– Надеюсь, обошлось без этого, – поморщился Фридрих. – На плащанице?! Упаси господи!
– Ко мне сегодня заходил мастер Кранах. Голова до сих пор гудит от его причитаний, – с невольной улыбкой заметил Спалатин. – Он вне себя.
– Он что-то прознал?
– Нет. Альбрехт заказал ему роспись алтаря в Кобленцском соборе. Вчера Кранаха известили, что заказ отменяется. Без объяснения причин. Он собрался подавать иск о нарушении договорных обязательств. Я отсоветовал.
Фридрих захохотал, да так, что его грузное тело вздрагивало, будто дом в землетрясение.
Спалатин тоже рассмеялся.
– Да, все это уморительно. Вдобавок праведное возмущение позволяет исключить его из числа подозреваемых. Если бы он был замешан в афере, то не фыркал бы, словно бешеный бык, и не грозил бы судом.
Фридрих отер слезы со щек.
– Надо бы побеседовать с мастером Дюрером.
– Да, хорошо бы.
Немного поразмыслив, Фридрих сказал:
– Нюрнберг – свободный имперский город и находится за пределами нашей юрисдикции. – Он посмотрел на Спалатина. – Значит, настоять на приезде Дюрера в Виттенберг мы не сможем.
– Верно, – улыбнулся Спалатин. – Однако же отклонить ваше приглашение будет невежливо.
– Будь я на его месте, то никуда бы не поехал.
– С вашего позволения, я все устрою в лучшем виде, – ответил Спалатин.

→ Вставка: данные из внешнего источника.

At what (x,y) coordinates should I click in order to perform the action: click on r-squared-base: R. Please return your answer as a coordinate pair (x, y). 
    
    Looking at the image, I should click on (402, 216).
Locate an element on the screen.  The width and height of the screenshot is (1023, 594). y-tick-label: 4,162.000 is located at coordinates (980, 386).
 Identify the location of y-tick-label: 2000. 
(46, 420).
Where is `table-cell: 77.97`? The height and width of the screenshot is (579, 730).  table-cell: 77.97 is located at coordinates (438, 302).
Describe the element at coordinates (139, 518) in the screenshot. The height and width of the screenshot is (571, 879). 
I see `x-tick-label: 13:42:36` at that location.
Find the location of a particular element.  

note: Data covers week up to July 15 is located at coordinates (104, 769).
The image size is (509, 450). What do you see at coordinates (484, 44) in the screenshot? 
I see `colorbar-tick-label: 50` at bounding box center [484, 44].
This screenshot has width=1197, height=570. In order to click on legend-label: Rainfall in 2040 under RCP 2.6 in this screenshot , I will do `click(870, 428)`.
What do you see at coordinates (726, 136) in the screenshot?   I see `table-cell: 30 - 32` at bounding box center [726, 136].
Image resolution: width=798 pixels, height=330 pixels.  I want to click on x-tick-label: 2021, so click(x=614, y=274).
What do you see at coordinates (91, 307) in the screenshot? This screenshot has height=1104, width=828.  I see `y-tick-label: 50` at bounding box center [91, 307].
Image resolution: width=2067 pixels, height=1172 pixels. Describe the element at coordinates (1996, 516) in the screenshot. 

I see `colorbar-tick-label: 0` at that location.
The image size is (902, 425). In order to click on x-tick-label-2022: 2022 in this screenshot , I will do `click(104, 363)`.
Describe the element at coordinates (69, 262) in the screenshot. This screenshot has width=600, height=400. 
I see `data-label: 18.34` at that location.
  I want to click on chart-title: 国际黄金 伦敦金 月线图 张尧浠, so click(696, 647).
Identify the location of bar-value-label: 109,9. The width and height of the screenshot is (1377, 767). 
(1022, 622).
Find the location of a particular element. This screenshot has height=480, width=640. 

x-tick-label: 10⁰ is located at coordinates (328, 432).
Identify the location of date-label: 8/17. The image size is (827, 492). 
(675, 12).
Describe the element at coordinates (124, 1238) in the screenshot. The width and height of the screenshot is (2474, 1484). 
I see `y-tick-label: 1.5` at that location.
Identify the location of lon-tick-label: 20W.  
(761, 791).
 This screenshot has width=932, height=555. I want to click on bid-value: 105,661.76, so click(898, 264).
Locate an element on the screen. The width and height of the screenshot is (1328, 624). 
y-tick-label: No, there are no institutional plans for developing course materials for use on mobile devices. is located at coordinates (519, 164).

Дюрер добавлял последние штрихи к портрету Якоба Фуггера. В мастерскую вошла Агнесса и объявила, что прибыли трое господ. Они представились императорскими посланниками.
Дюрер терпеть не мог, когда его отрывали от работы, однако для императорских посланников следовало сделать исключение еще и потому, что император Максимилиан задолжал за два семейных портрета. Возможно, эти господа привезли требуемую сумму.
– Пошевеливайся, женушка, – велел он, вытирая руки проскипидаренной ветошью. – Проводи их сюда. И подай что-нибудь. Пива. Того, что получше.
– Видала я императорских посланников и почище, – ворчливо заметила фрау Дюрер и удалилась.
Дверь распахнулась. В мастерскую вошли три господина. Дюрер окинул их взглядом и мысленно согласился с Агнессой. Вид у троицы был совершенно непрезентабельный: ни плюмажей, ни шелков, ни медальонов. Вдобавок все трое были небриты и давно не мылись.